Posted by CLykins on October 25th, 2012

Who’s Got Next? is a weekly column by Chad Lykins, the RTC recruiting guru. Once a week he will bring you an overview of what’s going on in the complex world of recruiting, from who is signing where among the seniors to discussing the recruitments of the top uncommitted players in the country. We also encourage you to check out his contributions dedicated solely to Duke Basketball at Duke Hoop Blog. You can also follow Chad at his Twitter account @CLykinsBlog for up-to-date breaking news from the high school and college hoops scene. If you have any suggestions as to areas we are missing or different things you would like to see, please let us know at rushthecourt@yahoo.com.

Scott Drew Hauls in Wainright

After making an official visit to the Baylor campus for their “Midnight Madness” festivities nearly two weeks ago, small forward prospect Ishmail Wainright made it official last Thursday evening by verbally committing to the Bears. Wainright, the No. 26 ranked prospect in the ESPN 100, picked Baylor over Ohio State, St. John’s and Texas.

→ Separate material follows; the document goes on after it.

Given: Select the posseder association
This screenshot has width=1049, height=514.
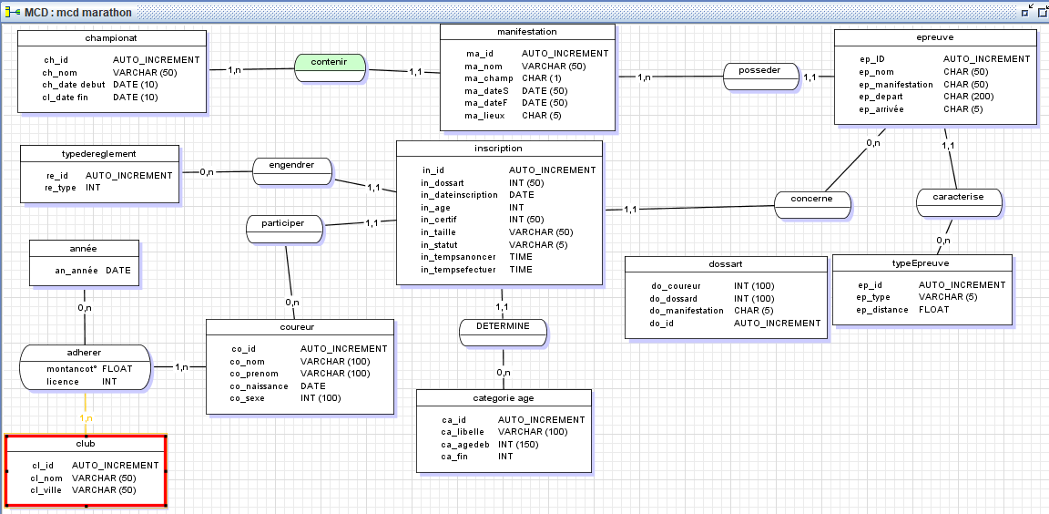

Scott Drew Continues to Pile Up the Top Recruits at Baylor

A Missouri native, the 6’6″ Wainright was formerly a Missouri commitment back in May 2011. At the conclusion of that summer, he decided to reopen his recruitment after a successful AAU campaign. As Wainright began the recruiting process all over again, over 30 of the top schools in the country reached out to the Missouri small forward. With his recent commitment to Baylor, Wainright will join power forward Jonathan Motley as the only two commitments for the Bears from the class of 2013.

When describing Wainright’s overall game, he is a tremendous athlete and one of the most physically imposing small forwards at the high school level. On the offensive end, Wainright does most of his damage scoring around the rim, either in transition or driving to the basket when creating for himself off the bounce. He is also a great passer with even better court vision. He has a knack for making the right play at the right time when creating opportunities for his teammates to make plays. A glaring weakness of his offensive game, however, has been his shooting. Prior to the summer, Wainright was not a good shooter. Most defenses took note of that fact by playing him loosely, forcing him into taking shots from the outside. As exhibited during the early recruiting period in the summer, though, Wainright showed an ever improving jump shot. To round out his game, Wainright needs to make it a point to continue working on his shooting touch before ending up on the Baylor campus. On the defensive end, Wainright is as good as they come. With great length, strength and athleticism, Wainright is arguably one of the best defenders from the class of 2013. He can guard multiple positions on the floor in part due to his great frame. He is a nightmare for the opposition and will continue to be well into his college career.